Easing sanctions talk lifts oil supply expectations, weighs on the dollar. Next catalyst: the timeline for nuclear negotiations. Dollar index down 0.8% on the week.
The dollar steadied Friday. It is still on track for a weekly loss as reports of progress in US-Iran nuclear talks weighed on the currency. A deal would lift sanctions on Iranian crude exports, adding supply to a market already under pressure from OPEC+ production increases.
Lower oil prices cut US gasoline costs and dampen inflation expectations. That gives the Federal Reserve more room to ease policy, which in turn drags the dollar lower. The logic is straightforward: cheaper oil reduces the need for tight monetary policy.

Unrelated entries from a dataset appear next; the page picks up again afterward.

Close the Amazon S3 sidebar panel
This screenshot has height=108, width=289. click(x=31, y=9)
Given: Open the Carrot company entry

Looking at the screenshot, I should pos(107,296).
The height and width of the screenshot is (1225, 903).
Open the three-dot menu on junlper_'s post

The euro and yen both gained ground this week. Commodity currencies such as the Canadian dollar also rose, helped by the prospect of cheaper crude. The Australian dollar lagged as iron ore prices slipped.

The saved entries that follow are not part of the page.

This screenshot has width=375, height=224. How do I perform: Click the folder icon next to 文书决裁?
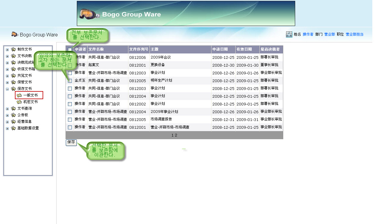pyautogui.click(x=13, y=56)

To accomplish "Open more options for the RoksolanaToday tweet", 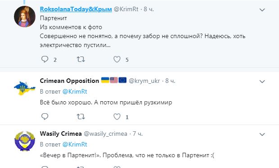I will coord(262,10).
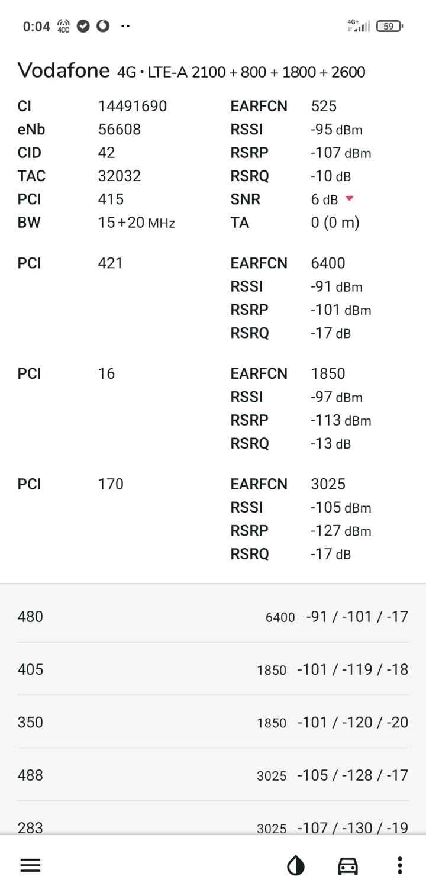
Task: Tap the red SNR trend arrow
Action: [349, 199]
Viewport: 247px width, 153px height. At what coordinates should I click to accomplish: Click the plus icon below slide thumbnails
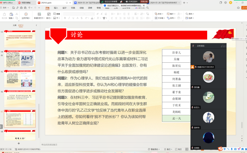point(19,143)
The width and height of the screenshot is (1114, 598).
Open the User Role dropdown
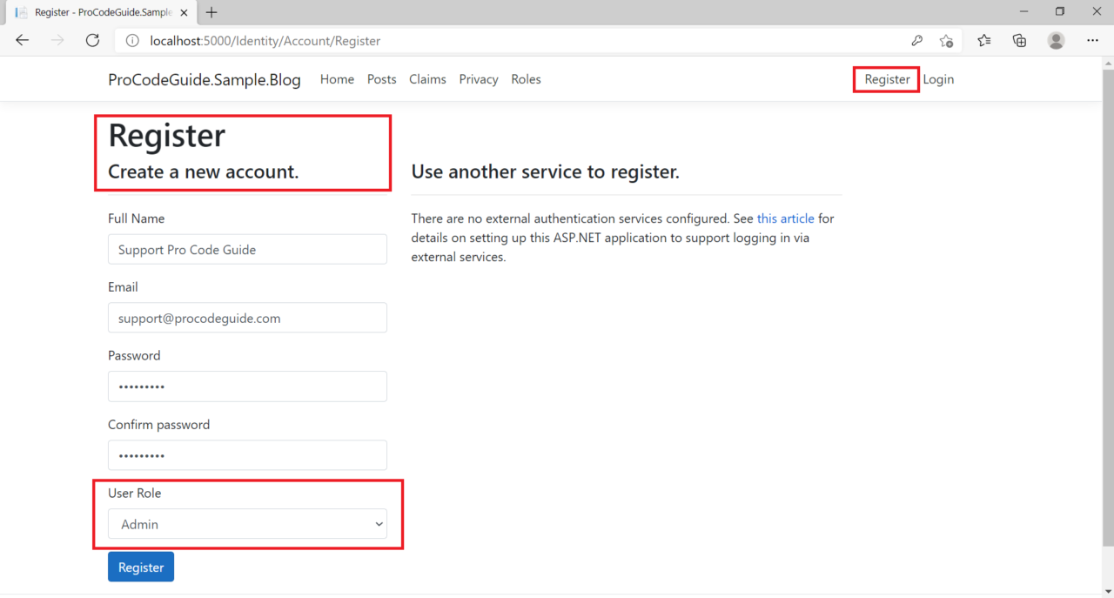379,523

Treasury yields dipped on the week, with the 10-year note falling back toward 4.50%. Lower yields further reduce the dollar's carry advantage. The dollar index is down roughly 0.8% from Monday's close.

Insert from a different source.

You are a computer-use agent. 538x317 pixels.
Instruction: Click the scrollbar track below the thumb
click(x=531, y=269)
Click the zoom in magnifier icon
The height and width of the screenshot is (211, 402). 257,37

The next catalyst is the formal timeline for nuclear negotiations. No date has been set for resumption. Until then, the dollar may hold near current levels, with the next move driven by oil prices and Fed commentary. For a deeper breakdown of how Iran deal talks affect the dollar, see why the dollar slid on Iran's 'closer' deal post.
Traders are also watching producer-price data due next week. A soft PPI print would reinforce the disinflation narrative and keep the dollar under pressure. A hot number, by contrast, could pause the slide. For now, the path of least resistance is lower.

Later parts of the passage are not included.